She nodded. "West African, yes." Handsome bastard, too ... but most GIs were. "The implied cultural affiliations don't appear to hold much significance for him, however. As with most GIs. I'd been hoping for more enlightenment from an Intel GI, though, outside the intellectual vacuum of Dark Star."

"As you yourself are enlightened?"

"I don't consider myself European, sir." A faint smile. "And as for my name, my verbal Russian begins and ends with `Nyet."'

"In Russia itself, of course, you would be Kresnova. Being female." The musing surprised her. Ibrahim did not muse often. Though, he was bleary-eyed with sleep, propped seated against the wall on the cushions that made up his temporary mattress ... it appeared to have taken an edge off his usual, authoritative formality. He smiled at her. "Do you know that there are some in Parliament who bear President Neiland ill-feeling for appointing me as CSA director, mostly because of my Pashtun heritage?"

"Really?"

"Of course, there is little racism on Callay ... but ethnic grudges apparently do not qualify for classification. My people have long been warriors-when motivated to put down their ploughs and spinning wheels. Frequently bloody, self-destructive, misguided warriors at that. This heritage continues to be celebrated in the old country today, I hear. It makes the local pacifists nervous. Perhaps they fear I will declare a Jihad on them all, declare sharia law and begin issuing fatwas against my most vocal critics."

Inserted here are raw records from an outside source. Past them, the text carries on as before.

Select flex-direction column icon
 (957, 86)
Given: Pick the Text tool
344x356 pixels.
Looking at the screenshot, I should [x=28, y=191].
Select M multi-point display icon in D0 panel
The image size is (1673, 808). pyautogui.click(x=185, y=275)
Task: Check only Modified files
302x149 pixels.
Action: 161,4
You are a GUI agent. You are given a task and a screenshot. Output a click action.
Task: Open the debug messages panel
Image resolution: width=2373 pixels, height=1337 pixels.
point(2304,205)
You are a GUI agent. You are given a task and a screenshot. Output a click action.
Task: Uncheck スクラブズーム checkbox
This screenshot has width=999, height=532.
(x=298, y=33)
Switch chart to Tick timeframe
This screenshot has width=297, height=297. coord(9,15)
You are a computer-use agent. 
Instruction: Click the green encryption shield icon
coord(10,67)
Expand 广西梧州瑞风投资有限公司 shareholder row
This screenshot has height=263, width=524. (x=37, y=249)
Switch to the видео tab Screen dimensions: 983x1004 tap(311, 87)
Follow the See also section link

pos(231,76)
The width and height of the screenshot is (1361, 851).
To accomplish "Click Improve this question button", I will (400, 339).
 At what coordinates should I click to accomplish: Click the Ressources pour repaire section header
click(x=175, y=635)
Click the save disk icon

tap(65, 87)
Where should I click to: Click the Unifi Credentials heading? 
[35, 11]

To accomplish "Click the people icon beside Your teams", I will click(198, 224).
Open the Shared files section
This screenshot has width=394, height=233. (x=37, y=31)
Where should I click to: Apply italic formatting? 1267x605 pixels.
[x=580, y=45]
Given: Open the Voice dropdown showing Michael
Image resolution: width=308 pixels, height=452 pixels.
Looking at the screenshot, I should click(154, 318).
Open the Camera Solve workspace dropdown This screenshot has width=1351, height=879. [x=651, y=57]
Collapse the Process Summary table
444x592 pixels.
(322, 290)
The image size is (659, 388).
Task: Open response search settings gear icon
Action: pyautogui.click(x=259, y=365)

"Will you?" With amusement.

"I had considered it, in my darker moments." A faint smile. "I value my heritage, Cassandra. It is a part of me, and I by no means claim the stereotypes entirely misguided. As a GI yourself, I think perhaps you understand how I feel. It is no sin to be a warrior, Cassandra. It merely depends on the cause."

"Some warriors will invent causes," Sandy said quietly, "in the absence of obvious ones. Perhaps humans are a race of warriors at heart, always searching for something to fight for."

"Perhaps." Ibrahim's smile faded slightly. "Most people's greatest strengths are also their greatest failings, after all."

"I once read a writer's opinion that humans impose narrative upon everything, and conflict is the base substance of all narrative. Thus we cannot help but find conflict wherever we go."

"I disagree." The smile fully returned. "Narrative is everywhere. And we are its subject." And switched the subject before she could puzzle over that one ... "How smart do you reckon this man Ramoja to be?"

"Man," Sandy noted. Not "GI." Politeness, she reckoned. And more, a clear statement of respectful non-discrimination. She welcomed it.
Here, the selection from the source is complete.